目前用于鉴定动物的DNA条形码主要是线粒体细胞色素氧化酶I（COI）基因片段，经检索，中国专利申请号为201210332088.8，申请公开日为2012年12月19日的专利申请文件公开了一种鸟蛤贝类线粒体COI基因扩增引物。该发明利用通用引物扩增得到的66条鸟蛤科mtCOI序列，通过CLUSTALW软件比对分析，在确定的保守区域用引物设计软件PrimerPremier 5设计5对引物，用216个鸟蛤科个体在10 μL体系下重复进行PCR反应试验，最后经琼脂糖凝胶电泳检测，筛选出一种鸟蛤科贝类线粒体COI基因序列高效扩增引物，即为NGF5’-ACAAATCATAAAGATATTGG-3’和NGR5’-TTCAGGGTGTCCGAAGAATCA-3’，该发明的鸟蛤科贝类线粒体COI引物可有效地扩增出鸟蛤科贝类不同物种的目的片段，能够满足鸟蛤遗传多样性研究的需要。

再如，中国专利申请号为201010254709.6，申请公开日为2011年1月12日的专利申请文件公开了一种骨螺科线粒体COI基因扩增引物的筛选方法。该发明的步骤为：a、用COI通用扩增引物扩增出部分骨螺科物种的COI序列，b、将所述的COI通用扩增引物序列与已获得的部分骨螺科物种的COI序列进行比对，找出骨螺科线粒体COI序列在COI通用扩增引物序列段的所有突变碱基，重新合成不同的骨螺科COI扩增引物，c、从新合成的不同COI扩增引物中筛选出扩增骨螺科物种效果最好的一对引物，采用该发明的骨螺科线粒体COI基因扩增引物，可以有效的扩增出骨螺科不同物种的COI序列，对于利用COI序列研究骨螺科的物种分类、系统发育、系统地理学和保护骨螺科种质资源具有重要意义。
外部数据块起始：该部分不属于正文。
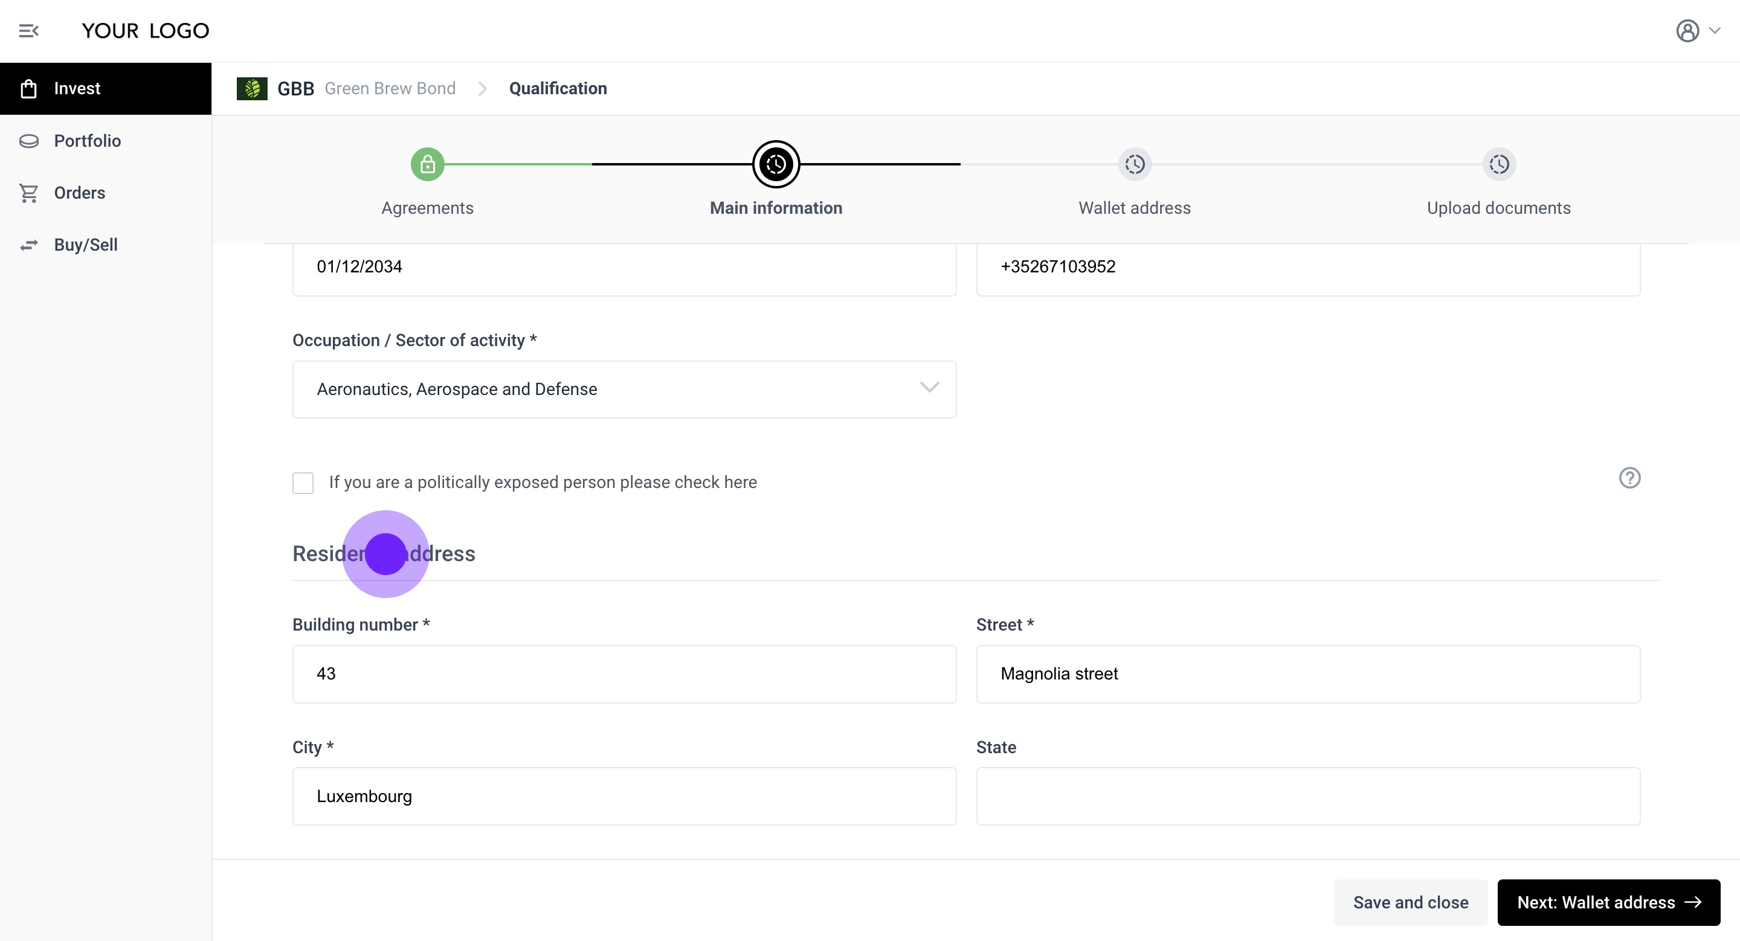Screen dimensions: 1740x941
Task: Click the Main information step icon
Action: tap(775, 164)
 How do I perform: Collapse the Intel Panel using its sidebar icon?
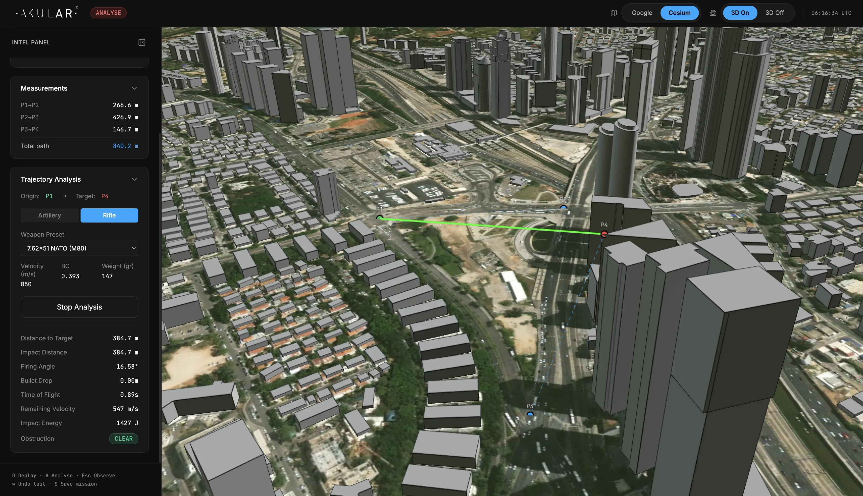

虽然COI基因能够很好区别不同的动物，但由于环境样品中游离的鱼类DNA含量极低，通用COI引物对于鱼类扩增能力很差，使得难以通过环境DNA准确检测鱼类多样性，尤其是对稀有鱼类，传统COI引物几乎无法成功从环境DNA中有效扩增。

尽管有报道称18S引物能够进行大多数动物的物种多样性分析，但是18S引物的PCR产物长度在500-700 bp，超出了大多数二代测序平台的读长，而难以在高通量测序平台上进行测序，这也限制了其在环境物种多样性分析中的应用。